Uma querida que eu encontro raramente cruzou a rua comigo dia desses. Eu estava saindo da minha dobradinha aula de piano + terapia, então estava particularmente leve. Quase não a reconheci, bem mais magra do que eu lembrava, dividimos um abraço longo e honesto e então ela me perguntou “me conta Ju, como você tá?”. A resposta já presa na ponta da língua veio rapidinho “bem, e você?”. Pra minha surpresa, ela respondeu “tô bem na merda amiga”.

Aquela sinceridade entre as arvores do Jardim Botânico me bateu como um choque elétrico. Ela simplesmente respondeu minha pergunta. A tal que sempre se faz quando se esbarra com alguém conhecido. É educado perguntar, eu aprendi. E adoro essa pergunta, acho sonora, gostosa, mas percebi que a maioria das vezes que a escuto, não respondo direito, e quando a faço, não espero uma resposta honesta, como da minha querida. Afinal, Ninguém tá sempre bem, tudo certinho, tranquilo. Mas é isso que a gente responde.

E não que seja errado dizer que está tudo ok quando não está. Essa é uma das mentirinhas educadas que a gente cultiva pra viver em sociedade. Mas é tão bom desabafar quando algo não está bom. Como com essa amiga, ficamos muito tempo conversando e marcamos uma cerveja pra continuar o papo. Acontece que partes das dores que ela sente agora eu já degustei um dia, e acredito que eu ainda tenha como ajuda-la de alguma forma, nem que seja apenas ouvindo.

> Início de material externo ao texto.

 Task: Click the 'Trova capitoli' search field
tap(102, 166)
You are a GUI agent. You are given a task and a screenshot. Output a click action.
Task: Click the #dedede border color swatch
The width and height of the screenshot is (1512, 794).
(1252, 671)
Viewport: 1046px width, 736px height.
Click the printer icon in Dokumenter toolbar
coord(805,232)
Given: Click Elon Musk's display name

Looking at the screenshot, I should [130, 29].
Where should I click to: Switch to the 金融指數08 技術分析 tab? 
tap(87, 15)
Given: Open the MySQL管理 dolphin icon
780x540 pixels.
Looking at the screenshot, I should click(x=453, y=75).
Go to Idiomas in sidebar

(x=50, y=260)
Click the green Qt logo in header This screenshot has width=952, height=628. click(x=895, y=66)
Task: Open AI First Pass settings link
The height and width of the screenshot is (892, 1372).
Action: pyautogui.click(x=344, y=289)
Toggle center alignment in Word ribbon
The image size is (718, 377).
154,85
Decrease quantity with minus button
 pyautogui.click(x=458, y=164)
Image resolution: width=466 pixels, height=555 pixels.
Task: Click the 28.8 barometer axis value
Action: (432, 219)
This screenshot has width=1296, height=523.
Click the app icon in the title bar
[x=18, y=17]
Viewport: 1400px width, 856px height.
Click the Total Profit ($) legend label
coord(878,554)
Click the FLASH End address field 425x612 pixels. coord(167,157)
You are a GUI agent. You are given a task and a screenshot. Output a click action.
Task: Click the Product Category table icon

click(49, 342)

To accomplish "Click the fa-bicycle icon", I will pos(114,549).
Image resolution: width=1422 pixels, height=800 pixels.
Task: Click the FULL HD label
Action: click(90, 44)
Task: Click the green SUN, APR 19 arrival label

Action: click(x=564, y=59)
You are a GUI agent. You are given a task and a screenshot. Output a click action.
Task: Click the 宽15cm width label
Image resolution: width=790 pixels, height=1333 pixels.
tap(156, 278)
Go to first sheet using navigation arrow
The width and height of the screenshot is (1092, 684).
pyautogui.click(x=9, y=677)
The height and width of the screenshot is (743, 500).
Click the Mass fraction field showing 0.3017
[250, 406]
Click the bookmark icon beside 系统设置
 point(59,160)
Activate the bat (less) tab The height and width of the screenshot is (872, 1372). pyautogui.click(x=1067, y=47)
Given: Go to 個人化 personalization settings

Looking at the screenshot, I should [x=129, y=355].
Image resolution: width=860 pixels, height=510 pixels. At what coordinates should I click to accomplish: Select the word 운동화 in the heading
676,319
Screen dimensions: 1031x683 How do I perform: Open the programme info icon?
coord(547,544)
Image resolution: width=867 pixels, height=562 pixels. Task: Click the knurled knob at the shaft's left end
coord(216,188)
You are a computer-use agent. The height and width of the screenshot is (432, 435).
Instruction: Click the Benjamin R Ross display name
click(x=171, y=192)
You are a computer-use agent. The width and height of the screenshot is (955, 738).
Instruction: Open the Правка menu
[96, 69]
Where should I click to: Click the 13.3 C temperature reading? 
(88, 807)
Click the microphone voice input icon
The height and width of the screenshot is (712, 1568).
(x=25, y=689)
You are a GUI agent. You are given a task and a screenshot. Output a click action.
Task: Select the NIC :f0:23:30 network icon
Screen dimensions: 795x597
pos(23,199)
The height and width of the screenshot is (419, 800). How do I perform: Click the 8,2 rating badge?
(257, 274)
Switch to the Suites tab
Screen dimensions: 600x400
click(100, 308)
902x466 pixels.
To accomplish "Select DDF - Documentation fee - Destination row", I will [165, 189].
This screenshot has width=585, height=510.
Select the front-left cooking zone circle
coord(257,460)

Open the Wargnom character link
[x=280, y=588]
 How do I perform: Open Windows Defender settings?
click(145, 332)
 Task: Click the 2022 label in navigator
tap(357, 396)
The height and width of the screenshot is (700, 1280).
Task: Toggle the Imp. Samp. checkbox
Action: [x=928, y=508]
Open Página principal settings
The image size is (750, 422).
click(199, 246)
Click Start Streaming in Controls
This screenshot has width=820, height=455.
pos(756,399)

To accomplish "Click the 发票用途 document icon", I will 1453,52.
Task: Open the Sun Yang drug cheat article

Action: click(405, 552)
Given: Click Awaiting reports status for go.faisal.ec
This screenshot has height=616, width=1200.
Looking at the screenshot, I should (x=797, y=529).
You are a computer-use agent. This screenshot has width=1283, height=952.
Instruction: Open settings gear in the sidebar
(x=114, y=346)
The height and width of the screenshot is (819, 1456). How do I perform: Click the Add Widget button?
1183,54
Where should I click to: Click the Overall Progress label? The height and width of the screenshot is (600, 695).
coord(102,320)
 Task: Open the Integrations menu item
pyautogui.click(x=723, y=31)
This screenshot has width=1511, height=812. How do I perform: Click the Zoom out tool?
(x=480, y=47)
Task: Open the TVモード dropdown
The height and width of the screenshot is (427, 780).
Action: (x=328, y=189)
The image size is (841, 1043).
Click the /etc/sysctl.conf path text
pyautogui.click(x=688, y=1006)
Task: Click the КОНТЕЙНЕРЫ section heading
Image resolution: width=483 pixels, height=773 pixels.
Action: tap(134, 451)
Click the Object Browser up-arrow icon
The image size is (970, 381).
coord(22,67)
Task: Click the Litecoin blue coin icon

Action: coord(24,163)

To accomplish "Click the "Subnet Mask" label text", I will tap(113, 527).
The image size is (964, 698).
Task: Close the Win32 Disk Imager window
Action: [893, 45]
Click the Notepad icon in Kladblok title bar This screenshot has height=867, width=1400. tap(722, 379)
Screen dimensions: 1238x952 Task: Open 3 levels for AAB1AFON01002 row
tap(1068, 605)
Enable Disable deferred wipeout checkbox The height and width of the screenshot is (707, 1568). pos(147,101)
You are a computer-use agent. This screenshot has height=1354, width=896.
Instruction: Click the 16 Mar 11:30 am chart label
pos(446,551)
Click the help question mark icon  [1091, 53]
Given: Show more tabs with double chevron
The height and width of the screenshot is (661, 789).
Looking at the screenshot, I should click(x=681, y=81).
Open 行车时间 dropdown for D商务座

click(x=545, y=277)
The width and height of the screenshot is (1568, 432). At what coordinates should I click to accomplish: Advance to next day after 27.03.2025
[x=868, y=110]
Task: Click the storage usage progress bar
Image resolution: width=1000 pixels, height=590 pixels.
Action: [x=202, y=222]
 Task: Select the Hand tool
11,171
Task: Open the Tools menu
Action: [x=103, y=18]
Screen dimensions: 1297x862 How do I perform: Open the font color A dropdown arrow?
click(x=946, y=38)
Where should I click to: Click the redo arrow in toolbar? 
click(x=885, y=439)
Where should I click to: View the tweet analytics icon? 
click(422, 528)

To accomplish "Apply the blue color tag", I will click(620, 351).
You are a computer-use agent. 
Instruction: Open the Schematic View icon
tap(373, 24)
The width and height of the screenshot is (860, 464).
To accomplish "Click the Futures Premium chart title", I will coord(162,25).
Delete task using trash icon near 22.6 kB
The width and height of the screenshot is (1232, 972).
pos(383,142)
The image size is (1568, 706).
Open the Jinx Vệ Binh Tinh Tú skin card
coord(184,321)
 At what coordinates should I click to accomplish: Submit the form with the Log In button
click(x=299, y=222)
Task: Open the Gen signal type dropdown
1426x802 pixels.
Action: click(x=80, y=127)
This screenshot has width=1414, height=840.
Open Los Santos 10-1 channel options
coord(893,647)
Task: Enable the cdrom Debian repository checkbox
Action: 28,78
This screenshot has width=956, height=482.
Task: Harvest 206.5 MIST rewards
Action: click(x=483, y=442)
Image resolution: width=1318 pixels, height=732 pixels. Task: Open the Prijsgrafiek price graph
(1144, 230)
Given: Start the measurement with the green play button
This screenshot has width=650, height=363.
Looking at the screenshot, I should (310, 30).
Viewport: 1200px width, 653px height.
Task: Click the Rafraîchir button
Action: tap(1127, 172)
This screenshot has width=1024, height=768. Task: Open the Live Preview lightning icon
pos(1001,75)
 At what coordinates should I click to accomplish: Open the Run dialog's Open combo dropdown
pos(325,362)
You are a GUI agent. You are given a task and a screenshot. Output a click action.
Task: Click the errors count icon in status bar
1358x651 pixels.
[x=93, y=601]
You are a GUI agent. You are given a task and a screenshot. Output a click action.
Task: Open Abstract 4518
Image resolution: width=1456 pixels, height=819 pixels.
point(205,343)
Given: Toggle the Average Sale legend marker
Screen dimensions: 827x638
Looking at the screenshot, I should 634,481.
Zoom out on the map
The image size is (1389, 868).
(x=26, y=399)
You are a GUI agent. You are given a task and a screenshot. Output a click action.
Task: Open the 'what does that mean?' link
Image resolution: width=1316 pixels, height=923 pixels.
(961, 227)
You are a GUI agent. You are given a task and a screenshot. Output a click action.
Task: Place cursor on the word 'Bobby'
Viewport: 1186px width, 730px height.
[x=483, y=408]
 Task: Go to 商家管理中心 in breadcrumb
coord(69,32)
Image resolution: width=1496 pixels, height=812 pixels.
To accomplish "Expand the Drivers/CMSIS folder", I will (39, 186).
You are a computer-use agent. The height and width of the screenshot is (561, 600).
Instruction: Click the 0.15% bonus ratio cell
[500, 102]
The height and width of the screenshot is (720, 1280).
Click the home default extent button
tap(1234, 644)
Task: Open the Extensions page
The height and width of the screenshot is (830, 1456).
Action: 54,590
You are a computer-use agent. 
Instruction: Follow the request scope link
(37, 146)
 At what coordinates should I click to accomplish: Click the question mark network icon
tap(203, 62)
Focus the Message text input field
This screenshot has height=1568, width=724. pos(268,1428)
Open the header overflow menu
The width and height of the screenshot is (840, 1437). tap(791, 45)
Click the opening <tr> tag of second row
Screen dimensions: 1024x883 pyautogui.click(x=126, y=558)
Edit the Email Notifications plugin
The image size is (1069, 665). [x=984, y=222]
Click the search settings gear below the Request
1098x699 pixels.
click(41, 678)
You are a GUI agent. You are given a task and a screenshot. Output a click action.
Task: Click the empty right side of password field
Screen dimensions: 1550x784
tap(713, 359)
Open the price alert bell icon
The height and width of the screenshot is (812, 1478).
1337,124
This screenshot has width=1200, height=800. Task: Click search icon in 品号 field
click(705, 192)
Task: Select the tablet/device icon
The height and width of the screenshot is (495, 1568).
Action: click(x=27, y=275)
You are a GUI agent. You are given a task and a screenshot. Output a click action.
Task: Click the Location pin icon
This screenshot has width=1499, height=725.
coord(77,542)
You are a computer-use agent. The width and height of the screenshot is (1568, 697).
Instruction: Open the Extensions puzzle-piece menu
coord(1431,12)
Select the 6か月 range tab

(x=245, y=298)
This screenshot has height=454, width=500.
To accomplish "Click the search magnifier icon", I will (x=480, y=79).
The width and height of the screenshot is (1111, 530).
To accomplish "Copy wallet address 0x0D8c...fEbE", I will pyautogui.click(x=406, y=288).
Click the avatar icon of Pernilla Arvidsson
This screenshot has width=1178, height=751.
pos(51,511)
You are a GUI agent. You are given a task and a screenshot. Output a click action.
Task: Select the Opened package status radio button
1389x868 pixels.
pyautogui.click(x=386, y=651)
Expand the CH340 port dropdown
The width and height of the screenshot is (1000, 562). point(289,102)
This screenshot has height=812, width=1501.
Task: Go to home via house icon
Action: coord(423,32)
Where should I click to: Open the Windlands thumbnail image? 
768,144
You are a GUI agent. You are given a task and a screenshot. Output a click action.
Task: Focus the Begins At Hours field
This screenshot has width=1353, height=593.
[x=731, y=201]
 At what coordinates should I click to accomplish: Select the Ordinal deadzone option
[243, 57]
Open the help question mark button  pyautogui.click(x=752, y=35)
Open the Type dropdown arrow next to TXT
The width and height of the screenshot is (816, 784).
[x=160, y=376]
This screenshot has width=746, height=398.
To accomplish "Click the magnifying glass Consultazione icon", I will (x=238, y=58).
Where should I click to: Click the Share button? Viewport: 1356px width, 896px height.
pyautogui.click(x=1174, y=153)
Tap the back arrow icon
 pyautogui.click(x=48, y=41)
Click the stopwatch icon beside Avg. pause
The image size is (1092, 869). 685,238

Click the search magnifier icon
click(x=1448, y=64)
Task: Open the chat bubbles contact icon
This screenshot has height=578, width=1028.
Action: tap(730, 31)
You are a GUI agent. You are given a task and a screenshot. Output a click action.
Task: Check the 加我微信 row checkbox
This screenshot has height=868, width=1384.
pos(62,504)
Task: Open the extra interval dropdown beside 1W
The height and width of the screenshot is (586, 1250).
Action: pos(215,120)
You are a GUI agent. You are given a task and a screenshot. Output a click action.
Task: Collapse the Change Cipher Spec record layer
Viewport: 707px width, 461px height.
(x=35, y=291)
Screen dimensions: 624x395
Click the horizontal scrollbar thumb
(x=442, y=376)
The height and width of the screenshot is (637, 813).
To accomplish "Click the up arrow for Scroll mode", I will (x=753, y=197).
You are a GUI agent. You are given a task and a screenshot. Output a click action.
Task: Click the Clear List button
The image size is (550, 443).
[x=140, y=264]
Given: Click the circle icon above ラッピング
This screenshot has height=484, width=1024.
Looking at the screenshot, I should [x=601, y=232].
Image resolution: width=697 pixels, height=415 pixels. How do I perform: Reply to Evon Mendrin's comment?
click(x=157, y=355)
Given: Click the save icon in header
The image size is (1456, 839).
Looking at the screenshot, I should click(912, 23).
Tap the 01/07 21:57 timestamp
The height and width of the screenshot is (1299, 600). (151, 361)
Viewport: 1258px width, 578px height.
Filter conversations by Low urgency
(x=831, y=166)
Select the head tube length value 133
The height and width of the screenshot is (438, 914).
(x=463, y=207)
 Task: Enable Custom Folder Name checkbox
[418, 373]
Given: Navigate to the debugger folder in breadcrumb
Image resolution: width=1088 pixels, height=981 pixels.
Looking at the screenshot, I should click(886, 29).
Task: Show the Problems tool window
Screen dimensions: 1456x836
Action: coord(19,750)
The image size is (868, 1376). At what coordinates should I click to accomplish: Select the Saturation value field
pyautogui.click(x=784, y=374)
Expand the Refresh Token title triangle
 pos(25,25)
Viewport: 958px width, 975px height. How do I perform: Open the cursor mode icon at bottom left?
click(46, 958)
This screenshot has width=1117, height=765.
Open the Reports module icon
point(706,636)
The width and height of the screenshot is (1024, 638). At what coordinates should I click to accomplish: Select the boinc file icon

Serve pra quando tá tudo além do muito bem, também. Lembro de uma vez que eu tinha acabado de conhcecer um carinha que era tudo que eu queria, aparentemente, e uma amiga passou por mim no trabalho e perguntou “e ai Ju, como você tá?” e eu respondi “apaixonada”. Imagino que o choque elétrico na surpresa tenha percorrido por ela também, porque foram cinco minutos de gargalhada completa e depois mais meia hora de conversa e mais um vinho no final de semana pra esmiuçar o assunto.

Então sim, me pergunta como eu tô, mas espera pra ouvir a resposta. Não vou te enfiar num monólogo meu sobre a falta de oportunidades pra jornalistas no RJ na fila da padaria, mas se você tiver um tempinho, bora tomar com café, e eu te conto que “tudo bem” não resume nem metade do que acontece aqui dentro.